Tuesday, July 09, 2013

Excentricidade tem limite 

Pedro J. Bondaczuk
  
O grupo guerrilheiro colombiano Movimento 19 de Abril, o malfadado M-19, desde o seu surgimento caracterizou-se por ações espetaculosas. Por exemplo, foi um dos primeiros, pelo menos em termos de América Latina, a ocupar estações de rádio para divulgar comunicados, visando a sublevar a população. Certa feita invadiu uma universidade, apenas para que um de seus membros pudesse fazer uma "preleção" aos estudantes. E realizou outras tantas "gracinhas" mais, desse mesmo tipo. Entretanto, com a invasão ao Palácio da Justiça de Bogotá e com o seqüestro do presidente da Corte Suprema da Colômbia, eles foram longe demais. E podem estar certos que nem os outros grupos ilegais do país, que buscam na violência cega e irracional a solução para os problemas colombianos (que são semelhantes aos de todo o Terceiro Mundo) estão rindo dessa "peraltice" sangrenta. E nem poderiam.

DADOS BRUTOS »
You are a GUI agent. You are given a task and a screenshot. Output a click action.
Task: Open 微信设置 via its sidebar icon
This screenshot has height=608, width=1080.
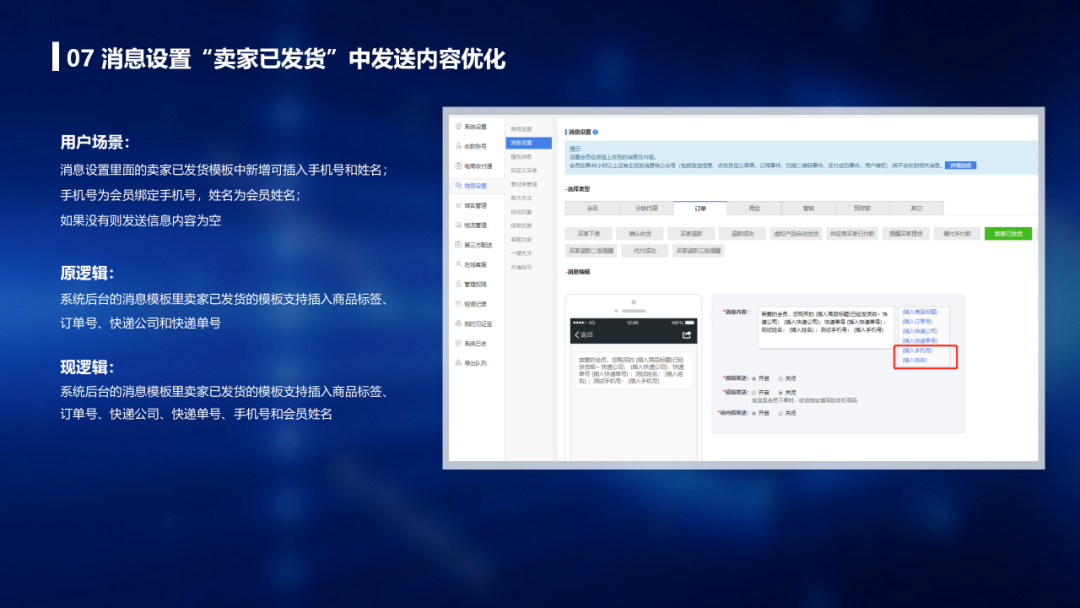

TAREFAS PROPOSTAS »
[1] Responda com base no texto sobre o M-19:
(a) Qual é o nome completo do grupo guerrilheiro?
(b) Que local o grupo invadiu para que um de seus membros fizesse uma "preleção"?
(c) Quem foi sequestrado pelo grupo?
[2] Enumere todas as ações específicas que o texto sobre o M-19 atribui ao grupo.
[3] Escreva a continuação do texto sobre o M-19, a partir da frase "E nem poderiam."

RESPOSTAS ESPERADAS »
[1]
(a) Movimento 19 de Abril.
(b) Uma universidade.
(c) O presidente da Corte Suprema da Colômbia.

[2]
- Ocupar estações de rádio para divulgar comunicados
- Invadir uma universidade para que um de seus membros fizesse uma "preleção" aos estudantes
- Invadir o Palácio da Justiça de Bogotá
- Sequestrar o presidente da Corte Suprema da Colômbia

[3]
O que causa espanto é a afirmação do representante do M-19 na Europa, Eduardo Rodriguez, que divulgou ontem em Madri um comunicado no mínimo surrealista. Disse ele, em certo trecho, que "com o assalto ao Palácio da Justiça pretendíamos mostrar ao mundo que era necessária a paz e procurávamos o diálogo direto com o presidente Belisário Betancur". Como se para conversar com algum meu desafeto eu precise invadir sua casa, submeter ao cativeiro sua família, destruir tudo o que ele possui e ainda assim esperar que o mesmo me compreenda. Isso, francamente, não cabe na cabeça de ninguém. E desrespeitar o Judiciário, um dos três poderes soberanos de uma República, não pode jamais ser uma brincadeira. Nem mesmo de loucos.

Quisessem os guerrilheiros do M-19 um diálogo com o governo, teriam respeitado a trégua que fizeram com o presidente colombiano em 24 de agosto do ano passado. Naquela oportunidade, os sinos de Bogotá e das grandes cidades repicaram em regozijo pelo fim da violência na Colômbia. A esperança falou mais alto do que o realismo. Comentávamos, então, neste mesmo espaço, que o processo, para ser levado a cabo com sucesso, requeria sinceridade e confiança mútuas. Uma das partes, todavia, rompeu unilateralmente esse pressuposto. E essa não foi o presidente Betancur, que se expôs às duras críticas da oposição mas assim mesmo anistiou os extremistas. Inclusive vários dos que participaram das estrepolias iniciadas anteontem, e cujo desfecho, até a noite de ontem, ainda era incerto.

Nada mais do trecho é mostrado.